Spike Lee has proved himself to be one of the greatest New York filmmakers of his generation, excelling in style, substance, and storytelling. His films approached the intricacies of prejudice, relationships, cultural influence, and the racial structure of America, and did so in a very up-front manner that was heavily stylised, yet entirely life-like. This series brings to light some of the works he directed (and wrote and produced and starred in) in his prolific career, each of which was billed as: A Spike Lee Joint.
On the one-year anniversary of the Million Man March, Spike Lee released Get on the Bus, about a group of black men who travel on an intercity bus from Los Angeles to trek their way to Washington for this monumental event. Bottled up in this vehicle for most of the film’s duration, these men of varying characteristics and backgrounds immerse themselves in discussions about the importance they garner from the march and how they view their blackness in the USA. Though the film never goes as deep as it ought to, it is for its entire runtime an engaging piece of work despite the limited concept, thanks to some fully committed acting and dialogue.
Since there’s little to do cinematically with this road movie, it relies on the strength of the dialogue to really work, bursting with energetic and confident back-and-forths where just about each character has a conversation with each of the others. The film’s entire duration is filled with the kind of authentic and electrifying dialogue Lee has proven to be a master of scribing, though this script was actually written by Reggie Rock Bythewood, making it the second film Lee didn’t have a hand in writing (after Girl 6, his previous film which he released just earlier in the year).
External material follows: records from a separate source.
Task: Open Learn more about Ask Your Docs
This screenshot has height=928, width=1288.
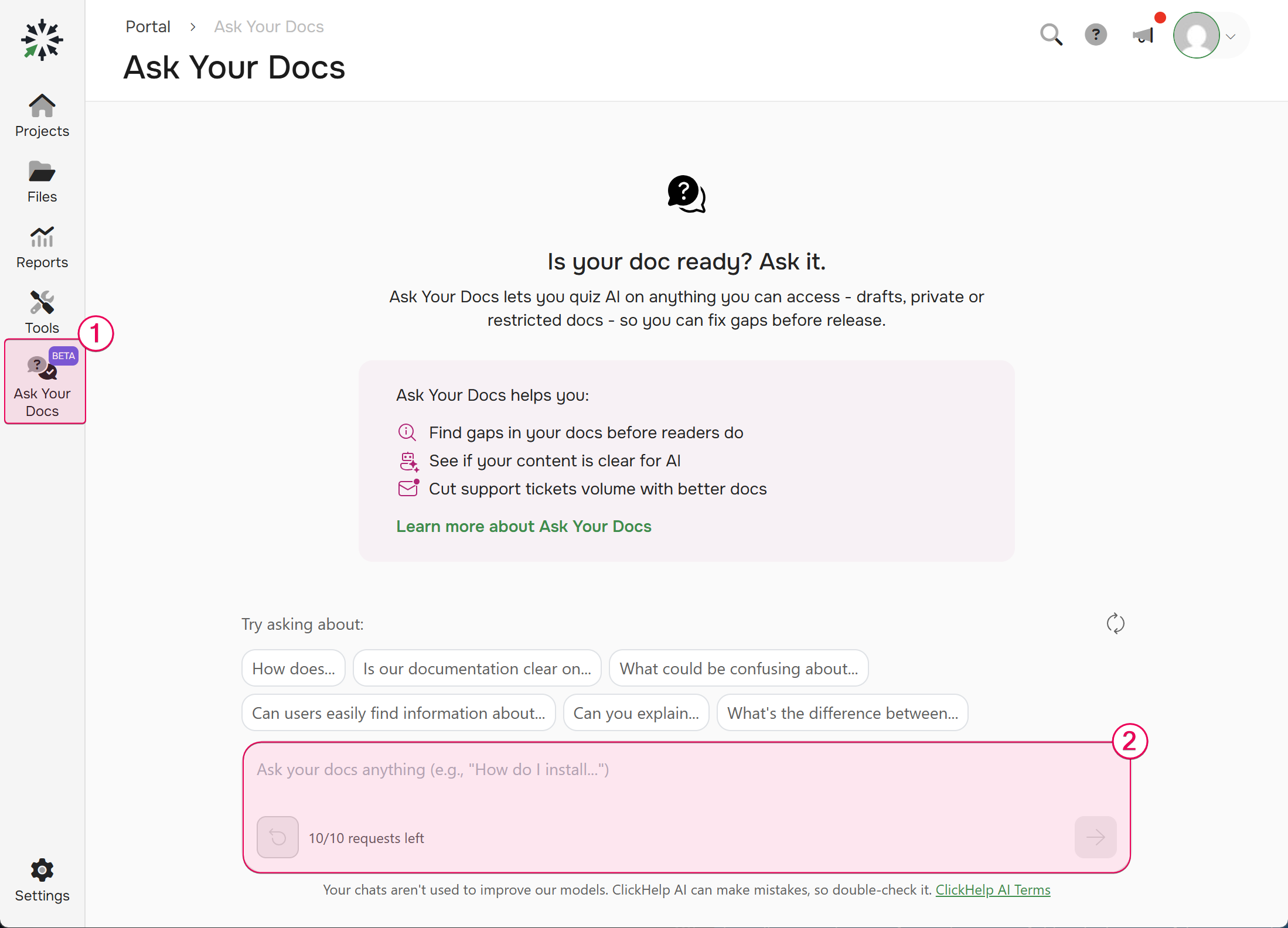Action: [x=523, y=526]
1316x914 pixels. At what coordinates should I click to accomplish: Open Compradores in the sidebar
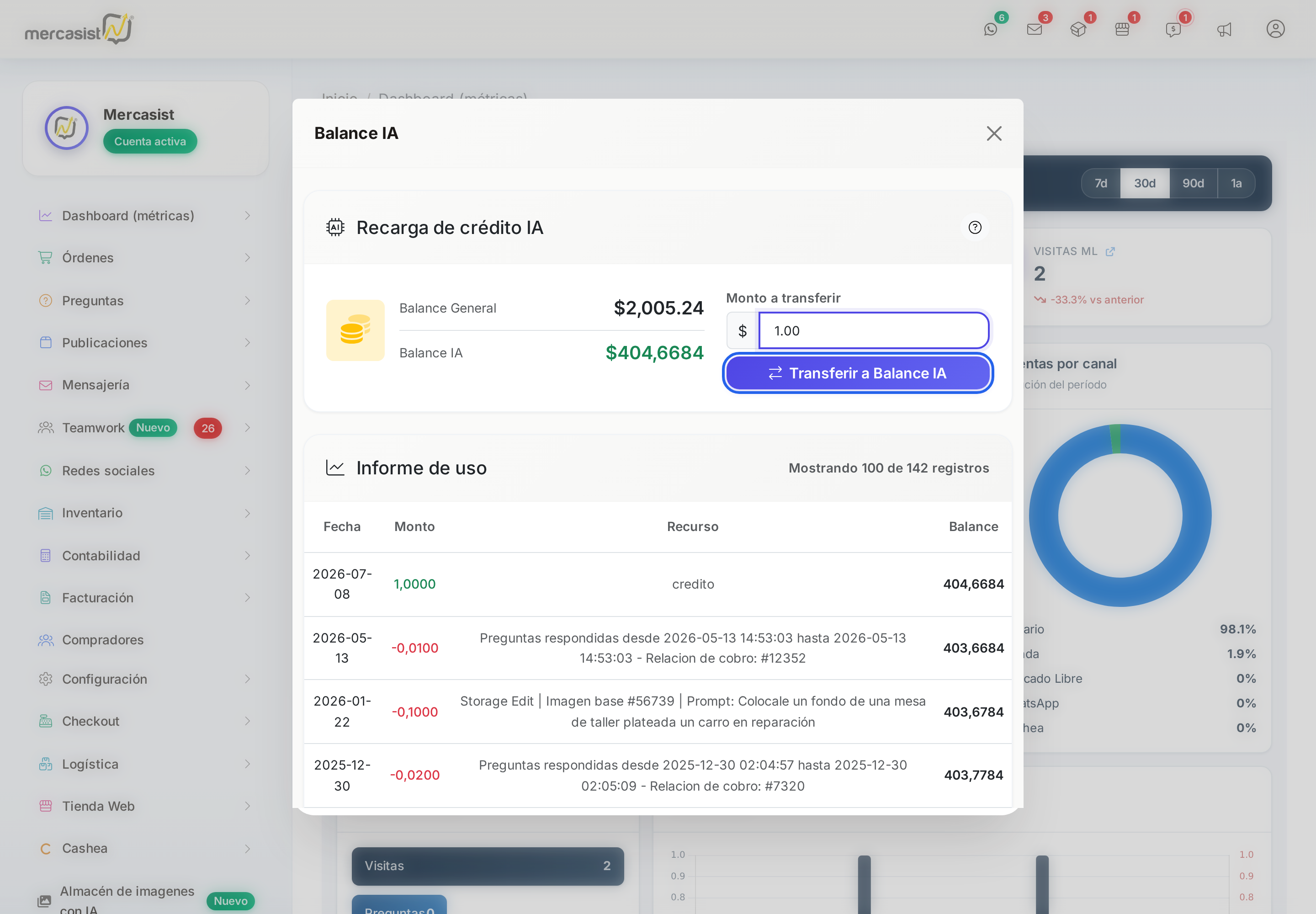145,640
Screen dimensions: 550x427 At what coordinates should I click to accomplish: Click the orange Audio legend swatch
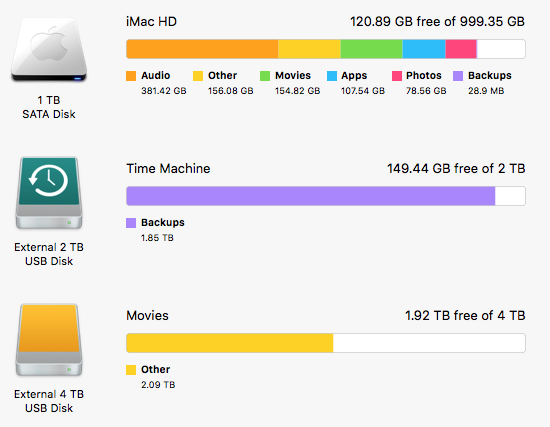click(x=131, y=76)
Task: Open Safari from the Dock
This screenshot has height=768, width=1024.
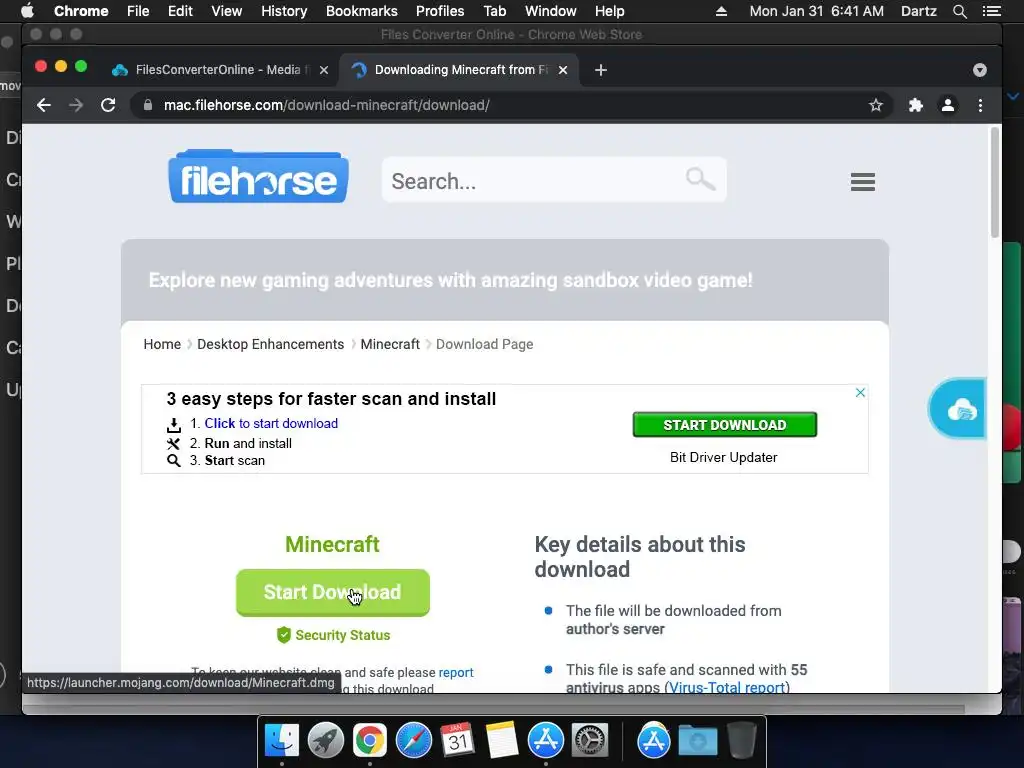Action: pos(413,741)
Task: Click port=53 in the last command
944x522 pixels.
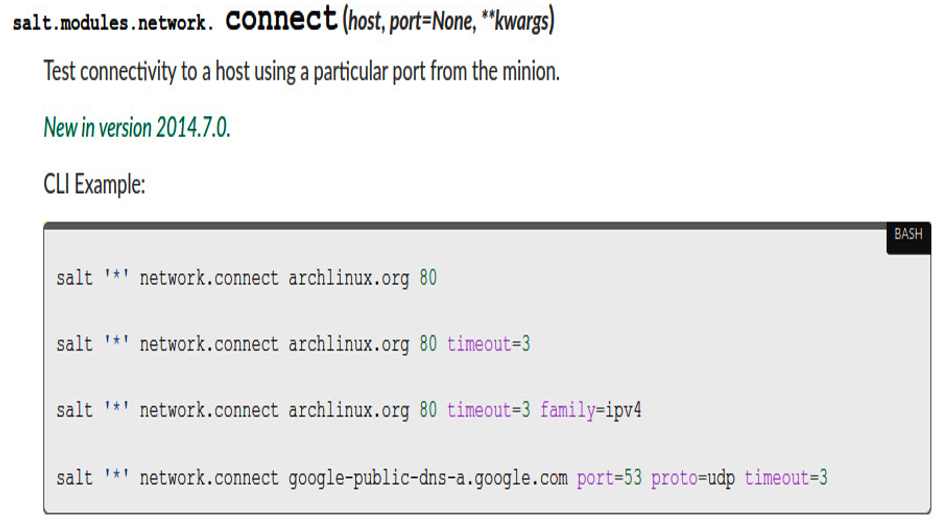Action: (609, 478)
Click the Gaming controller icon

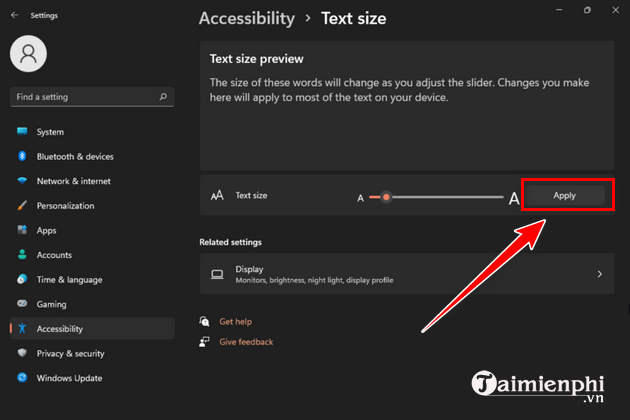[21, 304]
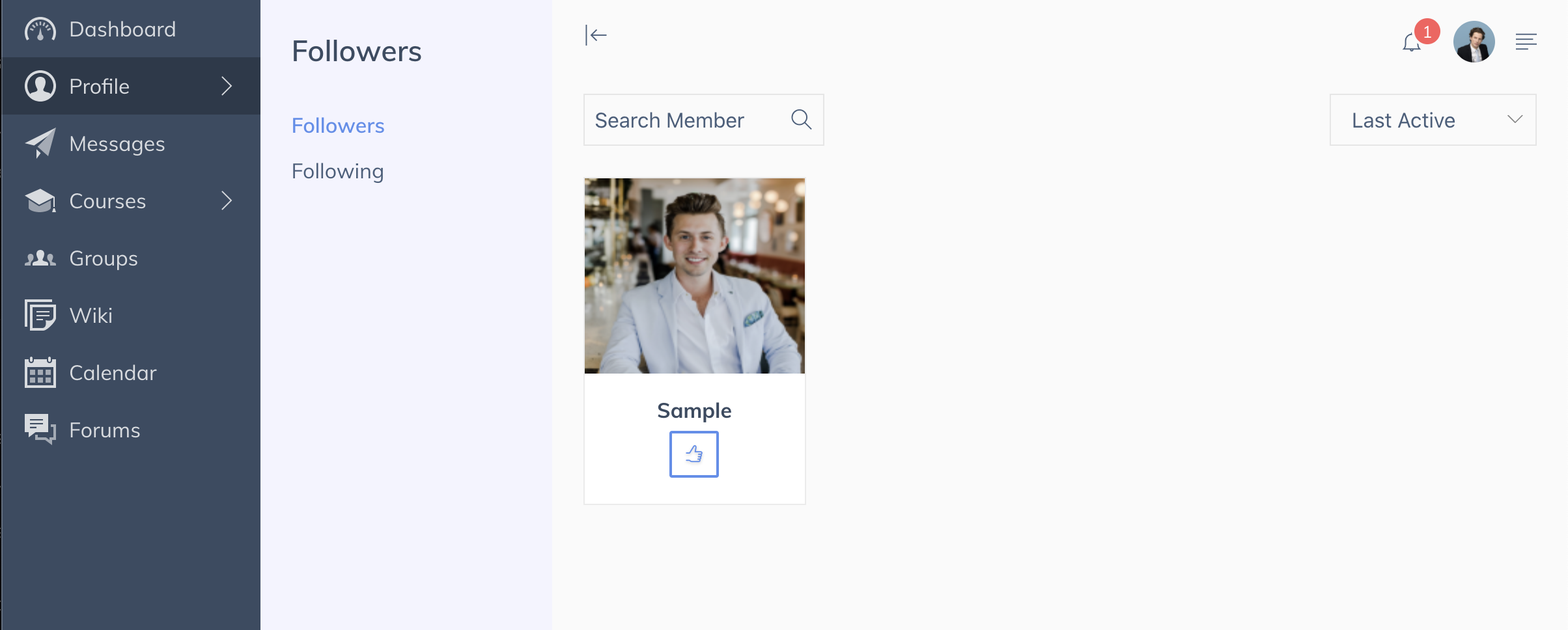Click the Calendar grid icon

(40, 372)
Similar to Get On the Bus (1996) – A SPIKE LEE JOINT: SHE HATE ME [2004]
There’s also the gay couple, Kyle (Isaiah Washington) the fashionable Republican hiding his homosexual pairing with the more open Randall (Harry Lennix), played out with little stereotype, which is why it’s a surprise to the others – especially to Flip (Andre Braugher), the most outspoken, therefore most arrogant of the men, especially when he’s throwing out the word ‘faggot’ at them (which is interesting for those most familiar with Braugher as the gay police captain on Brooklyn Nine-Nine). None of these actors gets prominence over any other, it seems they’re all given an equal amount of screen-time.
The cast of characters is nearly all black, yet they still find ways to antagonise each other, whether by sexual orientation, shade, age, or even choice of name. There are two small appearances to shake up identity tensions even more: Rick (Richard Belzer) who restrains himself as he argues about how much he can identify with racial oppression because he’s a Jew, and upper-class conservative Wendell (Wendell Pierce), who amplifies the political alignment tensions, as well as his dismissal of racism existing in this era of the US.
As very entertaining as the performances and dialogue is, there is the feeling the film isn’t being dramatic enough to really push through with the more serious timely issues of black America. There is a sob story from Jeremiah about how he became homeless simply because he was fired from his job despite the lifetime of work he dedicated to it – although a situation people find themselves in, it’s in this film it feels more like yet another isolated character back-story rather than wholly attributed to black America like how the film wants it to be. In fact, much of these characters’ life-stories are hardly edifying or progress this microcosm of black America on this bus. Each of these characters butt heads over their various back-stories and the transformations they’ve had over their varying decades of life, but there’s overall just a sense of them relaying their differing life experiences, rather than it culminating into anything with thematic worth.